African Job Seekers Will Exceed Rest Of World Combined By 2035

May 7, 2015

By 2035, Africans joining the working-age population (ages 15 to 64) will exceed the number of job seekers from the rest of the world combined, according to a new International Monetary Fund report, CNN reports.

That means it’s increasingly likely that the person — or people — you compete with for a job will be African.

Sub-Saharan Africa will become the main source of new entries into the global labor force, according to the IMF’s Regional Economic Outlook.

Globally though, the labor force growth as a whole is expected to slow down. The 1.7-percent annual growth of the 1990s will slow to less than 1 percent a year in the 2020s. Still, the numbers are huge. Mind boggling.

More than 10 million people join the African labor market each year compared to the U.S., where the job market is expected to increase 10 million in 10 years, CNN reports. The U.K.’s working population, by comparison, is expected to grow by 4.8 million in 25 years starting in 2012. By 2035 in Sub-Saharan Africa, an additional 100 million people will reach working age.

Because of these numbers, the International Labor Organization is focusing on Africa.

“African countries need a more efficient, job-intensive growth pattern,” said Aeneas Chapinga Chuma, regional director for Africa at the International Labor Organization, CNN reports. “We cannot measure our success by growth alone.
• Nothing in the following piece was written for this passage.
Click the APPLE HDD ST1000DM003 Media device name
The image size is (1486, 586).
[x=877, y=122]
Employment creation must be a recognized target of macroeconomic policies.”

African economies are generating more income, but that income has to be shared among more people, writes Brookings Fellow Laurence Chandy. “Since the region’s income is growing faster than its population, average incomes are rising and the share of Africans living in extreme poverty is falling — from 60 percent in 1996 to 47 percent in 2011.”
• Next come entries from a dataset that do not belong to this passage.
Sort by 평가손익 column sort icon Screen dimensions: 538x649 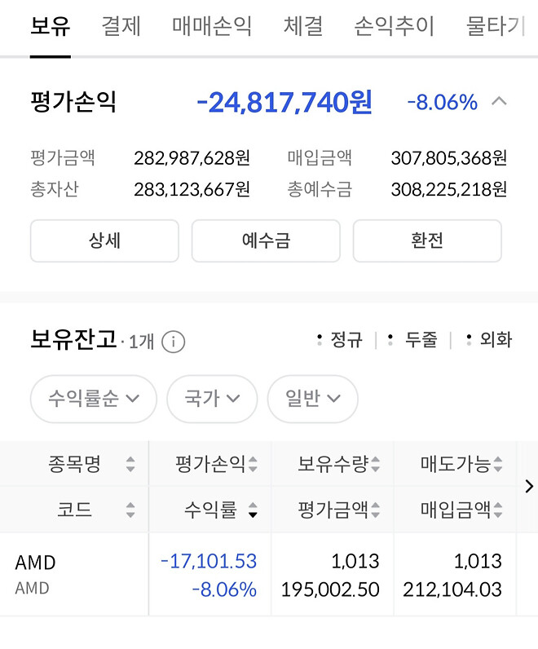click(253, 465)
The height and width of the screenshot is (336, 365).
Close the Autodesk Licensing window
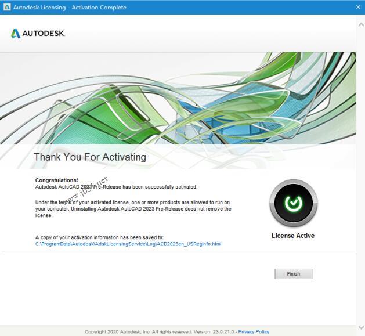[x=356, y=8]
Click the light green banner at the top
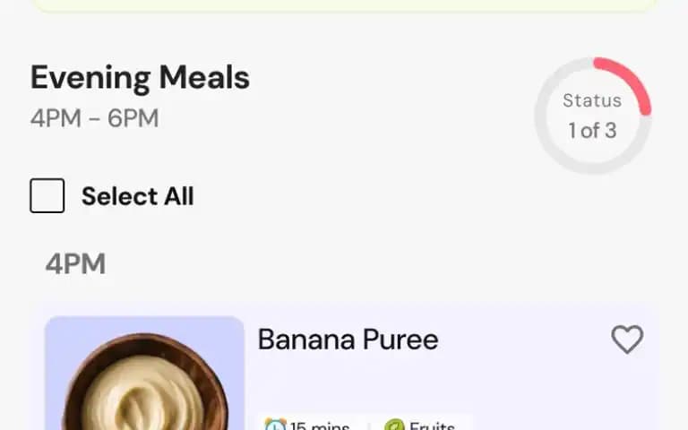The height and width of the screenshot is (430, 688). (x=344, y=5)
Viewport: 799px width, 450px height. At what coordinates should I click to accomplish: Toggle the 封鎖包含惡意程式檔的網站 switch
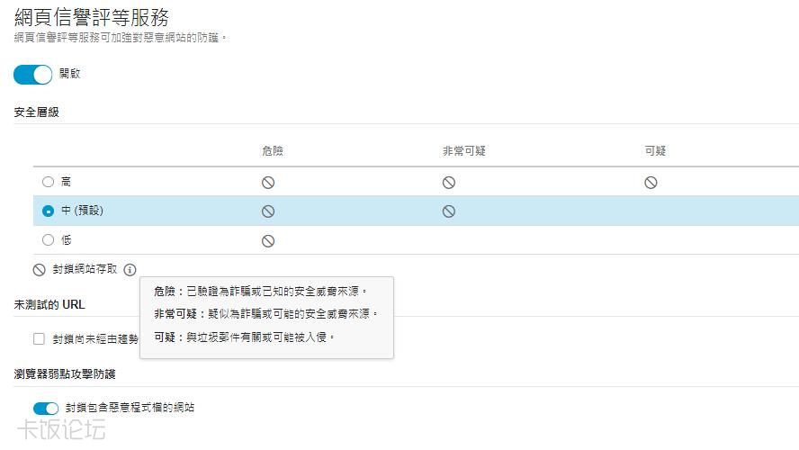point(46,409)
African agriculture has the potential to provide a lot more jobs, according to Amadou Sy, Senior Fellow at the Africa Growth Initiative at the Brookings Institute. “By developing productivity in agriculture, other sectors can develop in tandem through the value chain,” he said, according to CNN.

The informal sector provides 90 percent of the 400 million jobs in low-income sub-Saharan African countries, according to the IMF. These jobs do not provide stability and constitute “vulnerable employment.”

There’s concern that the widening gap in the supply and demand for jobs contributes to social instability. Research shows that 40 percent of those who join rebel movements are motivated by a lack of jobs, CNN reports.

Many young people recruited by groups with radical political goals are unemployed, said Andrews Atta-Asamoah, senior researcher for the Institute of Security Studies in South Africa, CNN reports. “Even though ideology plays a significant role, it is also striking to note that many of such young people recruited by groups with radical political goals are unemployed.”